The short answer is that the "red", "green", and "blue" filters in your camera's Bayer mask are not the same colors as the Red, Green, and Blue colors used by emissive RGB displays. Neither are the "red", "green", and "blue" colors to which the three types of cones in our retinas are most sensitive.
Here are the sensitivities of the Short wavelength, Medium wavelength, and Long wavelength cones in our retinas, with the curves for each the color that we perceive for the wavelength of that type's peak sensitivity.
Typical Bayer masked sensors are similar, though the "red" filter is a little more "yellow-orange" than "yellow-green".
Here's the same graph with vertical lines drawn where a typical RGB display (or RYGB display, which adds a yellow channel) emit their light. Notice how much distance there is between the peak of each "red", "green", and "blue" channel on a camera's sensor and the Red, Green, and Blue channels emitted by an RGB display.
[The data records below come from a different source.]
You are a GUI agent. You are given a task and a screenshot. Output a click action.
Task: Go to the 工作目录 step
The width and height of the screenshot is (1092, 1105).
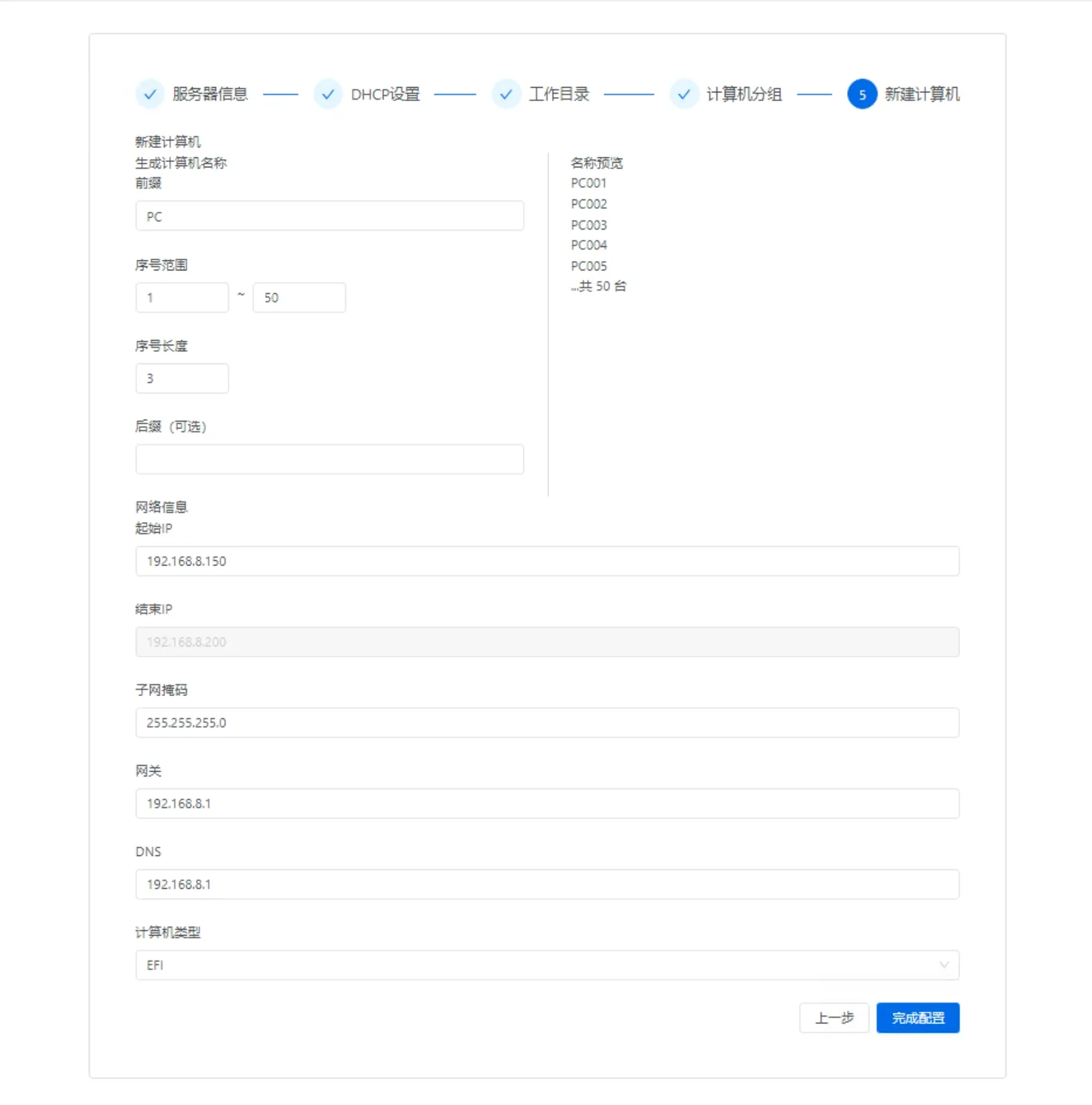(x=559, y=94)
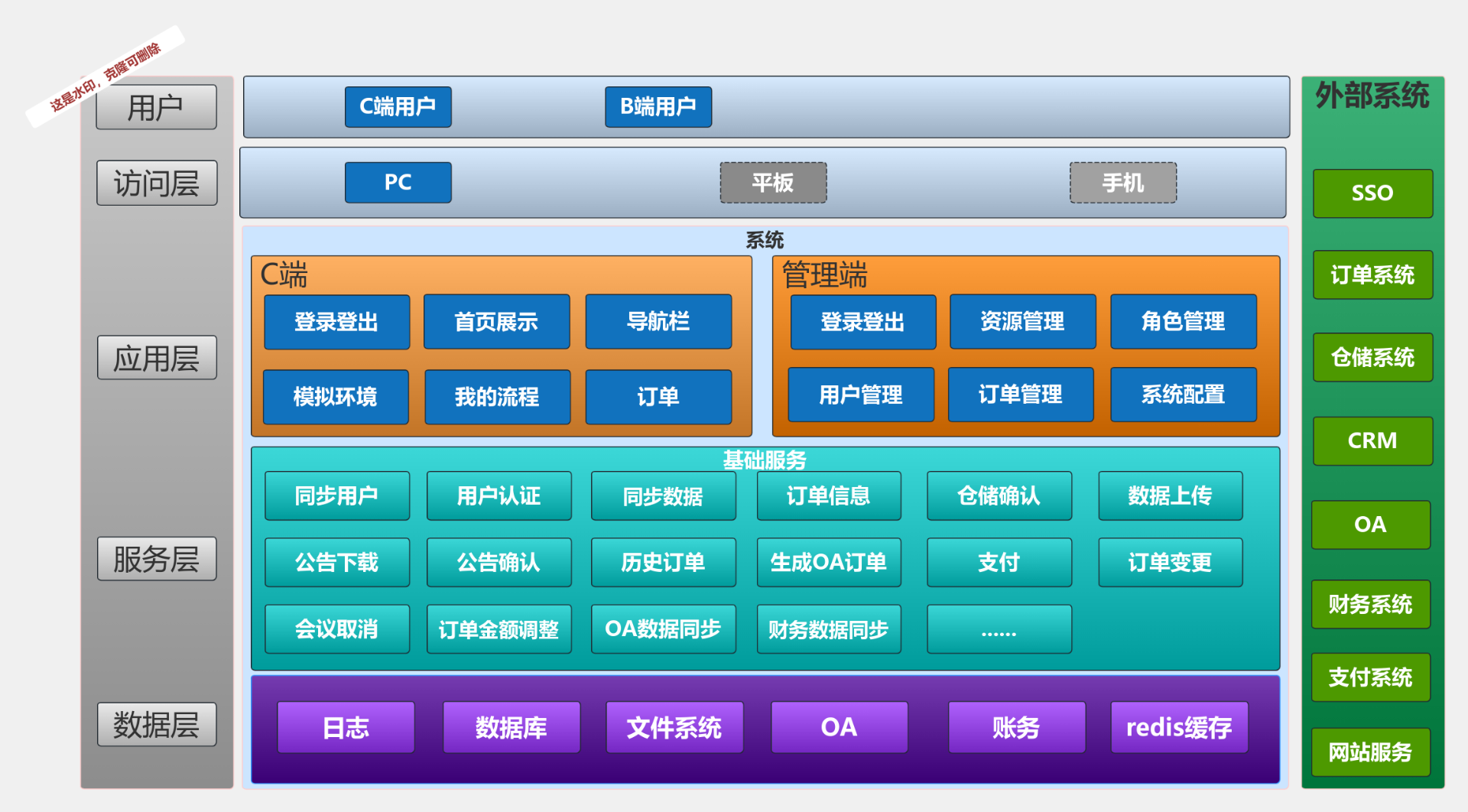The height and width of the screenshot is (812, 1468).
Task: Click the 订单金额调整 service box
Action: coord(499,628)
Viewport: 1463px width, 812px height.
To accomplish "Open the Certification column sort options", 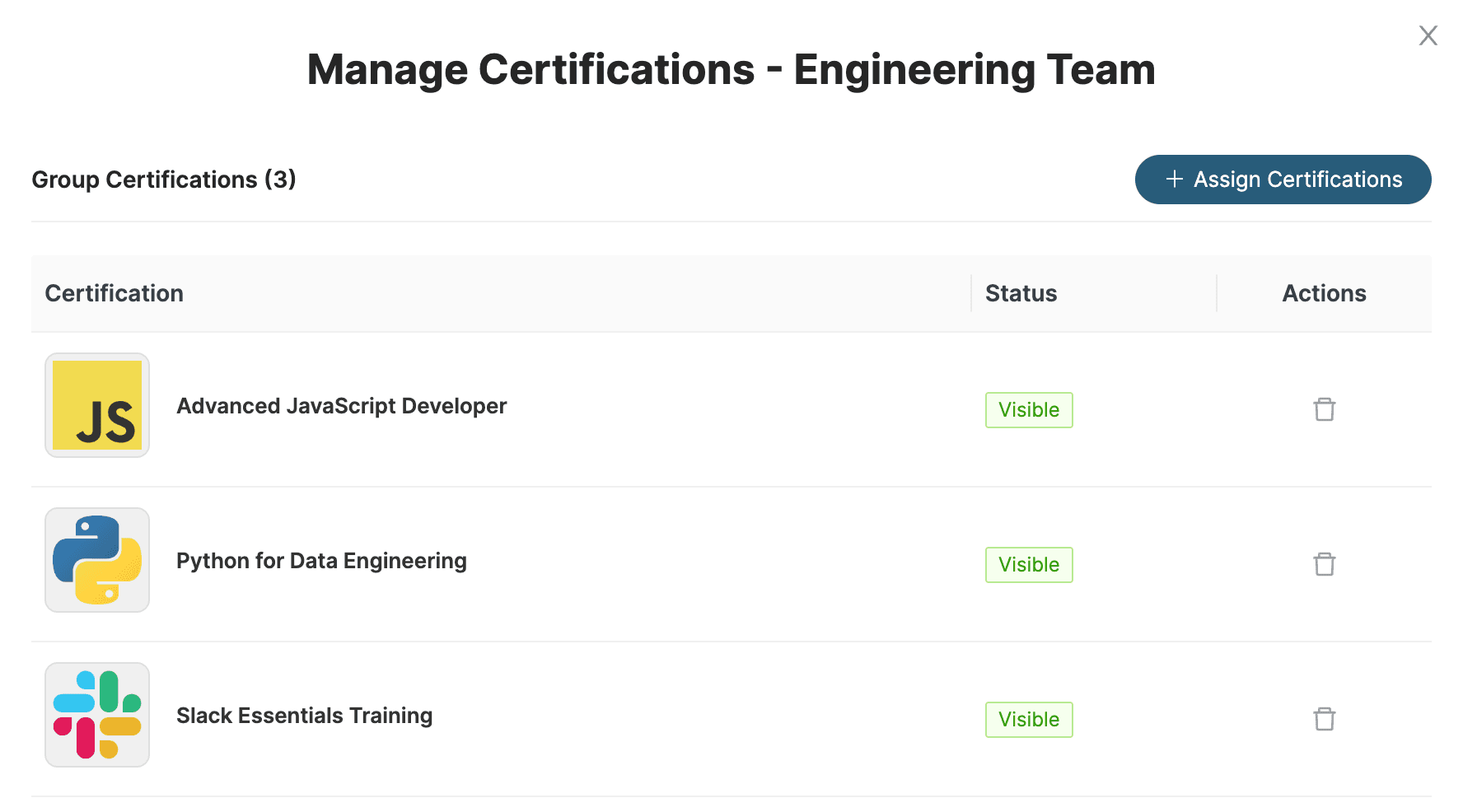I will pyautogui.click(x=115, y=293).
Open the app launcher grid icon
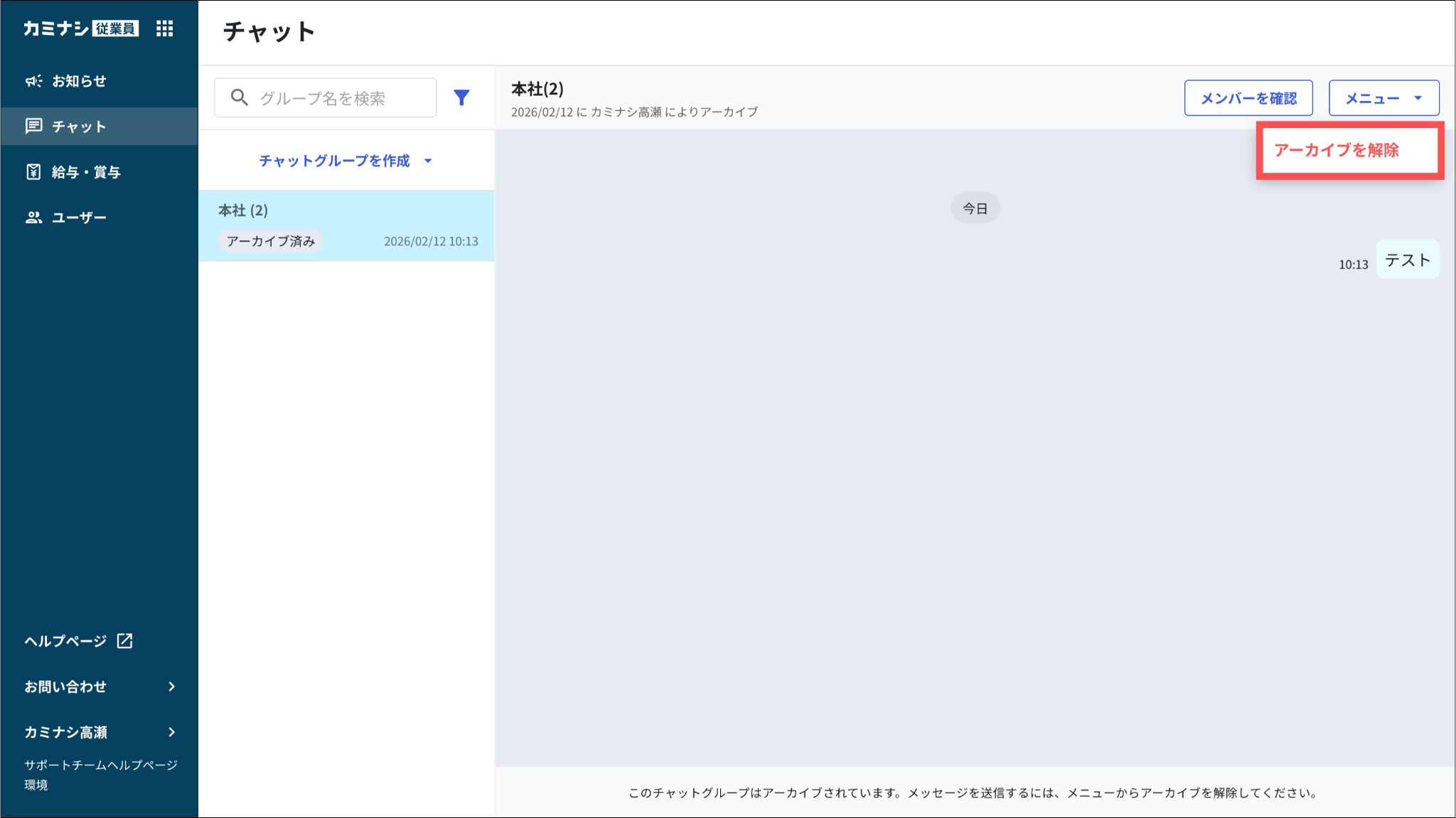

Particularly, please notice how much closer the "red" filters in our Bayer masks are to yellow than to red.
The lack of true Red in the Bayer mask also helps to explain why sensors are green.
All cute little drawings on the internet notwithstanding, the "red" filters in most Bayer masks are centered at around 590nm, which we perceive as an orangish shade of yellow, and not red at around 640nm. There are also more subtle differences between the "blue" and "green" filters and the colors used by RGB displays.
So the "pure" Red color emitted by an RGB display at about 640nm creates a response in more than just the photosites masked by a filter most sensitive to 590nm but with significant sensitivity all the way from 560nm to 790nm or so. The "green" filtered photosites also respond to 640nm Red light. Everything past 790-800nm is filtered by the IR cut filter in the filter stack in front of the sensor (which isn't placed in front of the sensor when sensitivity is measured).
Likewise, the "pure" Green color emitted by an RGB display at about 530nm creates a response in more than just the photosites masked by a "green" filter. The "blue" filtered photosites also register a response. Ditto for the 480nm light emitted by the display's Blue channel. Both the "blue" and "green" filtered photosites on the camera sensor register a response to that light.
We make our cameras this way to emulate the way our eye/brain system creates the perception of color from certain wavelengths of electromagnetic radiation. The only reason we call a portion of the electromagnetic spectrum visible light is because that portion of the EMG spectrum creates a biological response when it falls on the cones in our eyes' retinas. There are no specific colors implicit in certain wavelengths of light, there is only the perception of color created by the eyes and brain that perceives it. Animals with cones that have differing responses to the same wavelengths of light do not see the same colors for the same wavelengths and combinations of wavelengths.
For a camera to create "pure" colors when pointed at an RGB display, one would need a sensor that has a "red" channel that does not respond at all to Green or Blue light emitted by the RGB display, a "green channel" that does not respond at all to Red or Blue light, and a "blue" channel that does not respond at all to Green or Red light. But such a camera would not be able to construct any colors other than pure Red, pure Green, and pure Blue. There would be no way to synthesize other colors using overlapping sensitivities of "red", "green" and "blue" filtered photosites that mimic the way our retinal cones and our brains combine to synthesize colors based on the overlapping sensitivities of our S, L, and M cones.